Task to complete:
Read through the material below and copy each line in which the word "computer" occurs.

*** Block opens ***

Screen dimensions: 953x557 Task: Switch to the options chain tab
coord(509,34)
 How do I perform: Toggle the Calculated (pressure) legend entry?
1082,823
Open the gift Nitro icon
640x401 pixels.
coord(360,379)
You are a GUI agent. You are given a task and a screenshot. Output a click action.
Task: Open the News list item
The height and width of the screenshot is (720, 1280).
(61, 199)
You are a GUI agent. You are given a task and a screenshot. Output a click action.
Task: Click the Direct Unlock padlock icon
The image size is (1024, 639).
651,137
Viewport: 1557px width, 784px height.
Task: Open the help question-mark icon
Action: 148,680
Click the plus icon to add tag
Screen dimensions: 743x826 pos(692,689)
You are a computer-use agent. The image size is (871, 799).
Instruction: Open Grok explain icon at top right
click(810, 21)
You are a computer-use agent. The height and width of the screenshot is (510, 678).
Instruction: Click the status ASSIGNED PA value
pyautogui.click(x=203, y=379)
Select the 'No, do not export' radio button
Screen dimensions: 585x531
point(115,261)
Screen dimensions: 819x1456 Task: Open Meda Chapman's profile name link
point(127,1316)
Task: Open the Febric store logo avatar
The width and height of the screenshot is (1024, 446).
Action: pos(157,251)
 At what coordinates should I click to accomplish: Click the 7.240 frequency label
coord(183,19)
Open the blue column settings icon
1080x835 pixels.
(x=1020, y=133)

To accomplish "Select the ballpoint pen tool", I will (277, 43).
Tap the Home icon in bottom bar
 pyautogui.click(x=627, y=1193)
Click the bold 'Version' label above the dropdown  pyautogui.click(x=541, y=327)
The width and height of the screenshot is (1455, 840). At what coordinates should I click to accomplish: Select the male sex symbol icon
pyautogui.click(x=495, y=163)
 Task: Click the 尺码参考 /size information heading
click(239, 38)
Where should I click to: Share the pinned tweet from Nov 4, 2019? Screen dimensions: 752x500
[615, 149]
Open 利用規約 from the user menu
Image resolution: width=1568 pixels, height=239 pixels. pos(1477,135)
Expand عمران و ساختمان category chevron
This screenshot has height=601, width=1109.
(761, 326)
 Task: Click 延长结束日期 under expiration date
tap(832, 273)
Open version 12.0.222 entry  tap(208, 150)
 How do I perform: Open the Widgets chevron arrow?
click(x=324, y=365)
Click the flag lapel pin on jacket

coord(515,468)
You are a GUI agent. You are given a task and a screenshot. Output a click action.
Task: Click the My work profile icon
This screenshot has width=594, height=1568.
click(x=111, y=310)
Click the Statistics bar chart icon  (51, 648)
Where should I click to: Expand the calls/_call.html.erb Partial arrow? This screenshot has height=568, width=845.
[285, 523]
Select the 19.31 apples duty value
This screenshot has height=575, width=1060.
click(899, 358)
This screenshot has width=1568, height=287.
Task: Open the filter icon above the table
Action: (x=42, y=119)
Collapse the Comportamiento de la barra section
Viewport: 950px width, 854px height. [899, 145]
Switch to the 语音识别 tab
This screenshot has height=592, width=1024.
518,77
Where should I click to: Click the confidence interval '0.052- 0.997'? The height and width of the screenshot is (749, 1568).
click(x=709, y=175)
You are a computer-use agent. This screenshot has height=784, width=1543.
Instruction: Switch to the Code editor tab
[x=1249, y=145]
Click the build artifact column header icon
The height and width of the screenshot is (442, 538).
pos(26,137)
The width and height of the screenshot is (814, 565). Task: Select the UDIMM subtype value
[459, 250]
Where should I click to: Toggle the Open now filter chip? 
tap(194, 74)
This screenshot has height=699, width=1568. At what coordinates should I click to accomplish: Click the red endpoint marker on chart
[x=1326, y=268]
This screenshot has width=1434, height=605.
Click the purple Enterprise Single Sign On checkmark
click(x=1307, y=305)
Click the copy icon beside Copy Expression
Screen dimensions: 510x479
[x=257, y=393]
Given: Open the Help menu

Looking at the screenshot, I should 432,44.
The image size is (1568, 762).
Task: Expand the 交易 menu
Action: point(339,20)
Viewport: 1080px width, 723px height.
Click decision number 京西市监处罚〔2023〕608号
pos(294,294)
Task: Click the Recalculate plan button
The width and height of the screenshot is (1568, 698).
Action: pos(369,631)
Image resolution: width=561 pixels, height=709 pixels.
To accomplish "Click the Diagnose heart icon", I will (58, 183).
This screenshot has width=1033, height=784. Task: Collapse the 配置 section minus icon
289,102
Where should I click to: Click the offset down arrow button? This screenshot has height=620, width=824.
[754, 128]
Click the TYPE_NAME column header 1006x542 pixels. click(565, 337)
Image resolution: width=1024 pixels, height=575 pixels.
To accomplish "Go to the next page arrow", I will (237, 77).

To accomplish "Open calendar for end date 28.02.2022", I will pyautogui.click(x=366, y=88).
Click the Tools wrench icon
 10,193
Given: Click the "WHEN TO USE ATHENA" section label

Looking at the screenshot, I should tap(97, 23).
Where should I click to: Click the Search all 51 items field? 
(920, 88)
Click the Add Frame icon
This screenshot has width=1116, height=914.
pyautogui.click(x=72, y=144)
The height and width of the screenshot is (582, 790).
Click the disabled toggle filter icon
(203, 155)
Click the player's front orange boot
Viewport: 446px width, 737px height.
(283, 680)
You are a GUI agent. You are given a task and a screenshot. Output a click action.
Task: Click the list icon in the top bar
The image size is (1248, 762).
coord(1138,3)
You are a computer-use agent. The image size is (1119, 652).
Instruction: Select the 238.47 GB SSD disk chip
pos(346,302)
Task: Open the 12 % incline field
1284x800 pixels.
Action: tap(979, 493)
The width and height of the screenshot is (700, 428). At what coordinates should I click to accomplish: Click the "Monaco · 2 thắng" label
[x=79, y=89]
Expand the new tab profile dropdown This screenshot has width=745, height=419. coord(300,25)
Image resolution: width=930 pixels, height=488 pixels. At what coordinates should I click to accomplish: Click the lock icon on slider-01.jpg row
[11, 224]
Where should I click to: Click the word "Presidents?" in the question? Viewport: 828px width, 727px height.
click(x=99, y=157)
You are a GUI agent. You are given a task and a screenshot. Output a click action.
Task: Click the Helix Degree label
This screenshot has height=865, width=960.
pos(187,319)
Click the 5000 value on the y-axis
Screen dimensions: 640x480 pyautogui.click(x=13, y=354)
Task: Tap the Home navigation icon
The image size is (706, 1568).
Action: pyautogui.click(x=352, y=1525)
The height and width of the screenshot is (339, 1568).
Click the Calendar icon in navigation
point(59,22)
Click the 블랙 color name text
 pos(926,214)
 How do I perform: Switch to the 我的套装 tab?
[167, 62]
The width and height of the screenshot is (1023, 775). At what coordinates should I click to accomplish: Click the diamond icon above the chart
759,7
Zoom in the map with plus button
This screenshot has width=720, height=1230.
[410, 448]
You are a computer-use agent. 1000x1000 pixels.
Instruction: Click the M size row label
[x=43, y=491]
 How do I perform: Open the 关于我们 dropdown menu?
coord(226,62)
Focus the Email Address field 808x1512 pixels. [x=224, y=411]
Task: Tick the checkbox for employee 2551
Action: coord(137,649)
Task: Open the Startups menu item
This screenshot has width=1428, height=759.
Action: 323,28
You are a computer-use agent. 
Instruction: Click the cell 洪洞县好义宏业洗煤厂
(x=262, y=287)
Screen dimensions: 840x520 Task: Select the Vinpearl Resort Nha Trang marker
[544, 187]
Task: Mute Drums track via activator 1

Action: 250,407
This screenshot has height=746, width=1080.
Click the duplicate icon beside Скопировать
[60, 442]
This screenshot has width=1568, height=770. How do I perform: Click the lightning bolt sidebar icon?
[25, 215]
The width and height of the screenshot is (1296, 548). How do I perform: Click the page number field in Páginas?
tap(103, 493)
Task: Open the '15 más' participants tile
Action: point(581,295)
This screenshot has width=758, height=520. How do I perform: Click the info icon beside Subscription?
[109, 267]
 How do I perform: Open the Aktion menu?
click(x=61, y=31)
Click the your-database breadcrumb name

*** Block closes ***

Exercise answer:
You are a computer-use agent. The image size is (871, 799).
You are a computer-use agent. The height and width of the screenshot is (510, 678).
You are a computer-use agent. This screenshot has height=784, width=1543.
You are a computer-use agent. The image size is (1119, 652).
You are a computer-use agent. 1000x1000 pixels.
You are a computer-use agent. 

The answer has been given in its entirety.